Ce fait a été officiellement reconnu, bien qu'indirectement, par un ultimatum américain du 15 octobre exigeant qu'Israël autorise les cargaisons d'aide à entrer dans le nord de Gaza sous 30 jours, faute de quoi les livraisons d’armes américaines seraient suspendues. Cela montre, comme les ONG l’avaient signalé, qu’aucune aide n’avait été autorisée jusque-là. Ce délai de grâce de 30 jours est grotesque ; comme l’a déclaré le responsable de la politique étrangère de l’UE, en 30 jours, des milliers de personnes pourraient mourir de faim.
Un article de Politico a renforcé l'idée que cette dernière « exigence » de Washington, comme les précédentes, n'était qu’un geste symbolique vide de sens destiné à apaiser les consciences. Dès août, le plus haut responsable américain pour la situation humanitaire à Gaza avait informé les ONG, lors d'une réunion interne, que les États-Unis n’envisageraient aucun retard ou suspension des livraisons d'armes à Israël pour faire pression sur ce dernier en matière d’aide humanitaire. En ce qui concerne les violations du droit humanitaire international, l'attitude exprimée par ce représentant, selon un participant, était que « les règles ne s'appliquent pas à Israël ».
La politique de famine d'Israël dans le nord de Gaza ne s'est pas limitée à empêcher l'entrée de nourriture. Le 10 octobre, l'armée a bombardé le seul entrepôt de farine de la région – un crime de guerre aussi claire que possible, élément majeur du dossier de génocide présenté contre Israël devant la Cour internationale de justice. Quatre jours plus tard, l'armée a bombardé un centre de distribution alimentaire de l'ONU à Jabalia, tuant dix personnes.
Les ONG ont émis des avertissements urgents sur cette catastrophe grandissante, signalant leur incapacité à accomplir leurs fonctions de base dans les conditions extrêmes imposées par Israël dans le nord de Gaza. Un nouveau rapport de l’IPC [cadre intégré de l'ONU de classification de la sécurité alimentaire] sur la faim à Gaza prédit des « conséquences catastrophiques » de la malnutrition sévère, surtout dans le nord.
Le 16 octobre, les médias israéliens ont annoncé qu'après des pressions américaines, 100 camions d’aide avaient pénétré dans le nord de Gaza. Mais des journalistes sur place ont rapidement rectifié : aucune aide n’avait atteint les zones assiégées. Le 20 octobre, Israël a rejeté une nouvelle demande de l'ONU pour acheminer de la nourriture, du carburant, du sang et des médicaments. Trois jours plus tard, en réponse à une requête d'ordonnance provisoire par l'ONG israélienne Gisha, l’État israélien a admis devant la Haute Cour qu’aucune aide humanitaire n’avait été autorisée à entrer dans le nord de Gaza jusqu'à cette date, soit déjà un siège alimentaire de trois semaines.
Depuis lors, Israël prétend avoir permis l'entrée de quelques camions d’aide dans le nord de Gaza, mais faute de preuves photographiques, il est difficile de savoir combien d’entre eux sont réellement parvenus à leur destination déclarée.

* QUESTIONS DE COMPRÉHENSION *
- A) Répondez aux questions suivantes sur le passage consacré au siège du nord de Gaza :
(i) Quel délai l'ultimatum américain du 15 octobre accordait-il à Israël ?
(ii) Quel bâtiment l'armée a-t-elle bombardé le 10 octobre ?
(iii) Quelle ONG israélienne a adressé une requête d'ordonnance provisoire à la Haute Cour ?
- B) Poursuivez le passage consacré au siège du nord de Gaza après sa dernière phrase.

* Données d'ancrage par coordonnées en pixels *
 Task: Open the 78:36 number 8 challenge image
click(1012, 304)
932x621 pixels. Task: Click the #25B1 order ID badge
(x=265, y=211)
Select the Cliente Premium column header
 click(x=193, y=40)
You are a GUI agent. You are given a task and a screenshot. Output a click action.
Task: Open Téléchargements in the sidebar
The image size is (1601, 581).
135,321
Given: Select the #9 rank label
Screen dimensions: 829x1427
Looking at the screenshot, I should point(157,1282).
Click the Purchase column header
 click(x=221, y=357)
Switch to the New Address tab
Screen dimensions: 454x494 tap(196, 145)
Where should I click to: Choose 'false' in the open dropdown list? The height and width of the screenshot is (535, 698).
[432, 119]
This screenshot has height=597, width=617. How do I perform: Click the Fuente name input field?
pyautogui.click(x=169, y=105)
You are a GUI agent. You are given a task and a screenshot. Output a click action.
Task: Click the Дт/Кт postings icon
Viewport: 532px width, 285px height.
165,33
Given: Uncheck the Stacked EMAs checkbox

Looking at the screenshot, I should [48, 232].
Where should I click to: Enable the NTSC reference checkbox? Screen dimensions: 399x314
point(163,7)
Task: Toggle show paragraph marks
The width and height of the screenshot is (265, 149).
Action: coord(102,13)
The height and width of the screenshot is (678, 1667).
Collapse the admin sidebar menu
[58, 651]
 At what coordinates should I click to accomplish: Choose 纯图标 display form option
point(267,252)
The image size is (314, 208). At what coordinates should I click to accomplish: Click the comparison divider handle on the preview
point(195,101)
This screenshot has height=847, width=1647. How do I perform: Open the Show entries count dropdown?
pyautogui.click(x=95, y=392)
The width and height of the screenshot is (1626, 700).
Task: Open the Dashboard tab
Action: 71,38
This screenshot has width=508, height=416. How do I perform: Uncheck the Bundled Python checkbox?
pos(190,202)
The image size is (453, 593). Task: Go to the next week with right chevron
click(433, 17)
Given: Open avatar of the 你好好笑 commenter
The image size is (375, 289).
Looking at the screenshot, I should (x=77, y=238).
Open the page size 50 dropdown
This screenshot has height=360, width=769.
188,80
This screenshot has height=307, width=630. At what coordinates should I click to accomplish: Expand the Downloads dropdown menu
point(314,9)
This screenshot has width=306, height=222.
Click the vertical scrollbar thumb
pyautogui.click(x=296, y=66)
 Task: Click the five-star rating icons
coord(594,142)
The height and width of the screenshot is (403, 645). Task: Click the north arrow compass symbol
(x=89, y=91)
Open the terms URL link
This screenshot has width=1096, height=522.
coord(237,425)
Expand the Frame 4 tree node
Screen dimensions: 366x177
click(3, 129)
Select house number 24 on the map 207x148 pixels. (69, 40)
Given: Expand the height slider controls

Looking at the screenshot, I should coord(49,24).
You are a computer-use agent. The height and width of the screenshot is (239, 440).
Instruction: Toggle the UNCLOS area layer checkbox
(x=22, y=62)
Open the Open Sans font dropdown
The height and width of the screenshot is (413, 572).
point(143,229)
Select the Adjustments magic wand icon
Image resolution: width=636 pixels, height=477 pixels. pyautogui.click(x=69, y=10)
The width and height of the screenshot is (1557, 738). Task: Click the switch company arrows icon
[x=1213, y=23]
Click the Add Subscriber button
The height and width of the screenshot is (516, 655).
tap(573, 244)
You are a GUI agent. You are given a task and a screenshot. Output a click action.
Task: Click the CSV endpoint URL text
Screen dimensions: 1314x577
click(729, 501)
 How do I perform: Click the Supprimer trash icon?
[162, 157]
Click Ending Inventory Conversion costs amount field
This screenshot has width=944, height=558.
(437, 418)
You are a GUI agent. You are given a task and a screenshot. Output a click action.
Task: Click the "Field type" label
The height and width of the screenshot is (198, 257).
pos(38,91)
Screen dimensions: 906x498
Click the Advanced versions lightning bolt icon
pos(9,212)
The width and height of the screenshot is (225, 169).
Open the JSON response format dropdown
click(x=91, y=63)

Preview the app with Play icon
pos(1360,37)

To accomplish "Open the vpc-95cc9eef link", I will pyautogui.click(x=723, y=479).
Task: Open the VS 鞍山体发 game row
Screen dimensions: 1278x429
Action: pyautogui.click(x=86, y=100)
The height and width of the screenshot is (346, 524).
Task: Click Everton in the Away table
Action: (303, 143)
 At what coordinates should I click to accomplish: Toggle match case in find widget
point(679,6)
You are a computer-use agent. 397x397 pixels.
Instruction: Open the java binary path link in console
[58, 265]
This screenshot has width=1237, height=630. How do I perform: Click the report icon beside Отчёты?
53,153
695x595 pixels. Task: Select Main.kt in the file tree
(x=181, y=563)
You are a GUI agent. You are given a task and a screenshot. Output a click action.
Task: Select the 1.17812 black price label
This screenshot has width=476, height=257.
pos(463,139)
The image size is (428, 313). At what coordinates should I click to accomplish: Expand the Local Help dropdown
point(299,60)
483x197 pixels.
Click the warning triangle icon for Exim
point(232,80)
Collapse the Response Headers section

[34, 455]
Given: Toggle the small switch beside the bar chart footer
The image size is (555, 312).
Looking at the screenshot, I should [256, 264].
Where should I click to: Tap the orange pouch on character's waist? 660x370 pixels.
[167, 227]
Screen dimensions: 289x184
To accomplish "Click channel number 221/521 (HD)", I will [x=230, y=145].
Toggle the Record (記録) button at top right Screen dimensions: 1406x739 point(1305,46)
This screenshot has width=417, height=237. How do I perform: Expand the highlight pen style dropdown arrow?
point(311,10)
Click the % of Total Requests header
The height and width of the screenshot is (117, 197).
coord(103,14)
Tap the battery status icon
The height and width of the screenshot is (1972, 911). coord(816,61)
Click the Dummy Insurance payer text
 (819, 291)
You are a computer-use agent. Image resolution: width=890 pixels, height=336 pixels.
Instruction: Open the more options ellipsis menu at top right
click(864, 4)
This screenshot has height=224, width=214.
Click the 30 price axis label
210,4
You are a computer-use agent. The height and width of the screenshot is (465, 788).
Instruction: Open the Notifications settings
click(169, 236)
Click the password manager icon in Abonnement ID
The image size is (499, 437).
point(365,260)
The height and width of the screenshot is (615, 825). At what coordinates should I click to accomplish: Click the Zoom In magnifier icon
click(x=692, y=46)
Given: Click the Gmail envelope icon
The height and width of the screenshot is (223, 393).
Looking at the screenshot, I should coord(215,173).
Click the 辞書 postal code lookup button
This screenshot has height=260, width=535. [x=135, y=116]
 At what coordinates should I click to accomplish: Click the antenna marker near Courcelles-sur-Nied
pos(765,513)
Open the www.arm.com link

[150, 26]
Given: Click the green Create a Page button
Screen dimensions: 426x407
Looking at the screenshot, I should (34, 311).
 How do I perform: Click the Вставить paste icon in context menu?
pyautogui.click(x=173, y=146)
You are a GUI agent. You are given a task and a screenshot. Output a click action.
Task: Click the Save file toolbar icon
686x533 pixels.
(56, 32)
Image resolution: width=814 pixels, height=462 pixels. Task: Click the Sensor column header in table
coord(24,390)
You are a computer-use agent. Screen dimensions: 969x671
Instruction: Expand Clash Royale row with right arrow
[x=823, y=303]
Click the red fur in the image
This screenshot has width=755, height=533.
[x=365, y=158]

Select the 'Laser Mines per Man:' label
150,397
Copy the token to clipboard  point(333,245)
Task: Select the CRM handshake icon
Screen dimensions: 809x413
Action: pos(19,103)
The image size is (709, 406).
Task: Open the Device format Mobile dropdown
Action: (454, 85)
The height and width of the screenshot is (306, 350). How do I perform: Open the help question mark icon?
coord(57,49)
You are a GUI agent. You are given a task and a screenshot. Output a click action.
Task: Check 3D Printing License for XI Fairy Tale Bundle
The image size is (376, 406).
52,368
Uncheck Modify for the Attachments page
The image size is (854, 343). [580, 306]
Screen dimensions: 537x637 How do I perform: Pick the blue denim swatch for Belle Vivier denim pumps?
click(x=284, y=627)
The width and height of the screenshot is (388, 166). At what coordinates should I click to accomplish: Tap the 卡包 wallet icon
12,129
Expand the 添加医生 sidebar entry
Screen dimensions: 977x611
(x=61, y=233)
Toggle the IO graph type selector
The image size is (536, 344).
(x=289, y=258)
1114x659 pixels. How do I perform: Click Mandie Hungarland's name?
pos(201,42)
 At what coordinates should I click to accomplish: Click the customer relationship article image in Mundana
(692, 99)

* RÉSULTATS DES TÂCHES *
- A)
(i) Un délai de 30 jours.
(ii) Le seul entrepôt de farine de la région.
(iii) Gisha.

- B)
Faire un clin d’œil à la droite et feindre des justifications de sécurité à la gauche
Dès le début, la justification militaire d’une opération aussi radicale était sujette à caution. Eiland a évoqué « 5 000 terroristes » dissimulés dans le nord de Gaza, mais quiconque suivait de près la situation sur le terrain pouvait constater que les affrontements avec des agents du Hamas dans ces zones étaient rares et très espacés.
En effet, comme l’a révélé Yaniv Kubovich du Haaretz, « les commandants sur le terrain [...] affirment que la décision de lancer des opérations dans le nord de la bande de Gaza a été prise sans de véritables délibérations et semble avoir surtout visé à exercer une pression sur la population de Gaza. » Les forces militaires ont reçu l’ordre de se préparer à l’opération, poursuit le rapport, « alors même qu'il n'y avait pas de renseignements qui la justifiaient. »
Des Palestiniens fuient aux abords du camp de réfugiés de Jabalia, le 8 octobre 2024. (Bilal Salem)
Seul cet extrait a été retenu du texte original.